[Stored data]
◇ ◇ ◇ ◇

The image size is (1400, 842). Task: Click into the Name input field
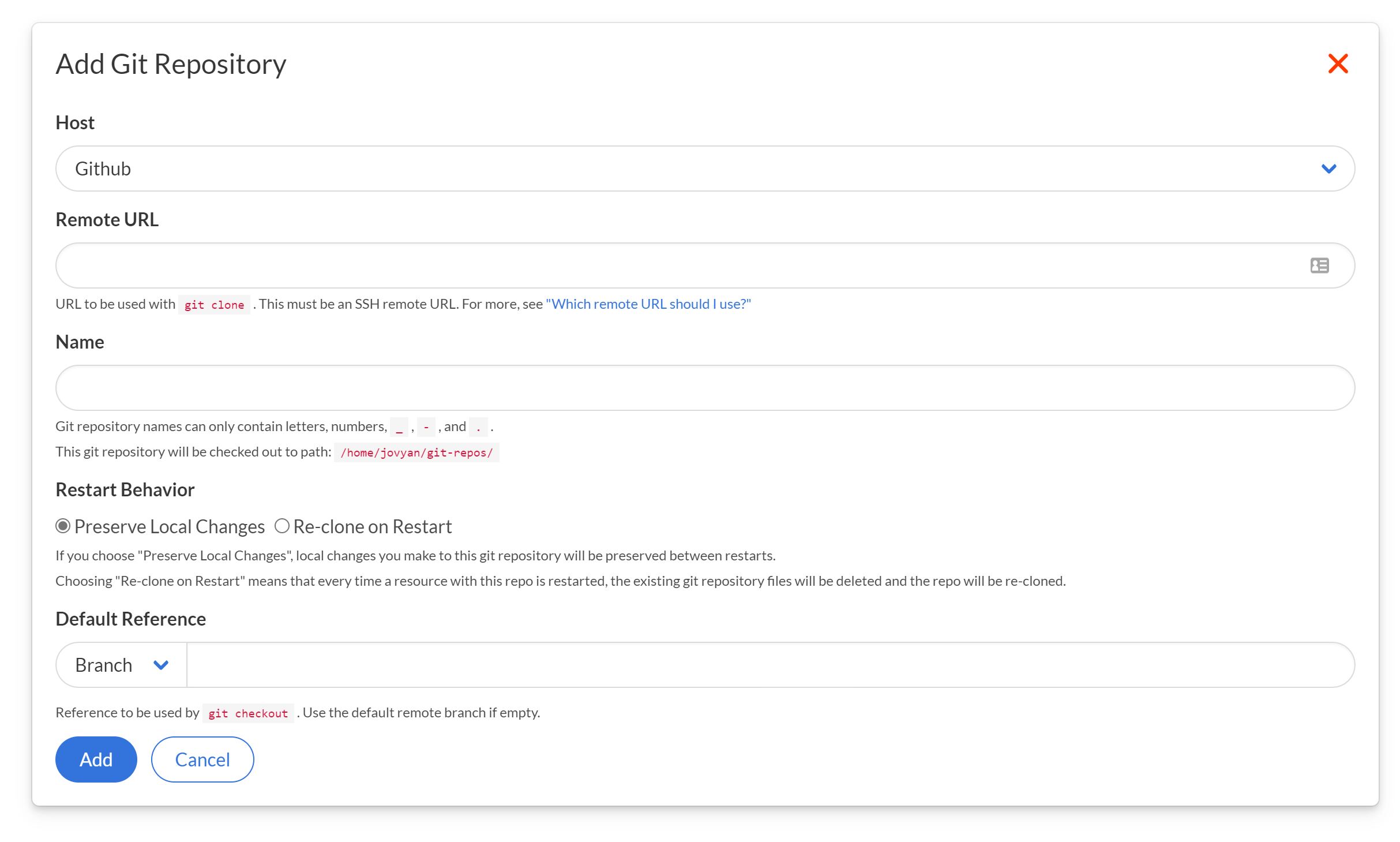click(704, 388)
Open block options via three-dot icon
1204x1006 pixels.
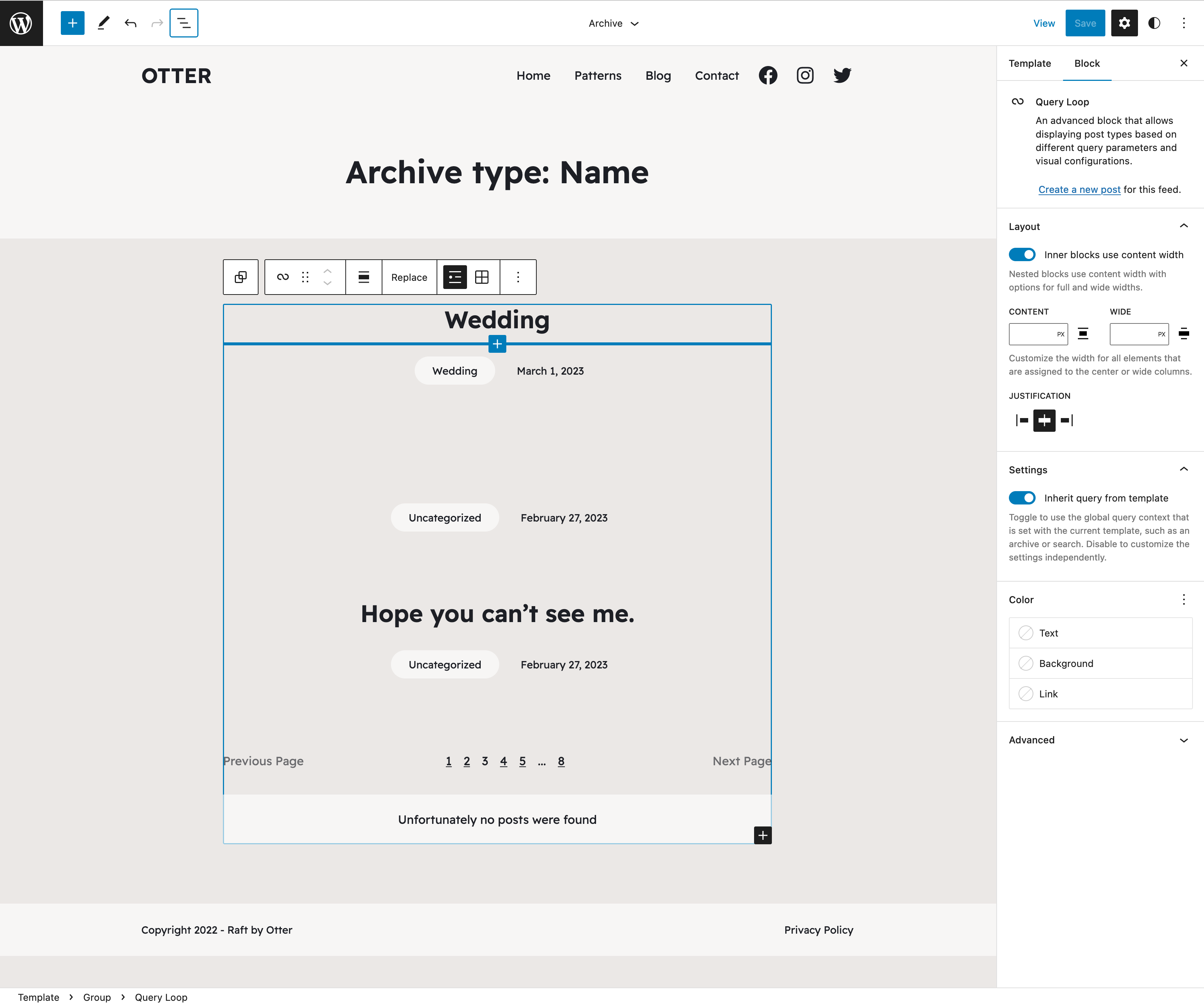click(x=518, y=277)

◇ ◇ ◇ ◇

#### [TO DO]
Write each entry again exactly, minus any images.

#### [FINISHED TASK]
The image size is (1400, 842). Task: Click into the Name input field
click(704, 388)
Open block options via three-dot icon
1204x1006 pixels.
click(x=518, y=277)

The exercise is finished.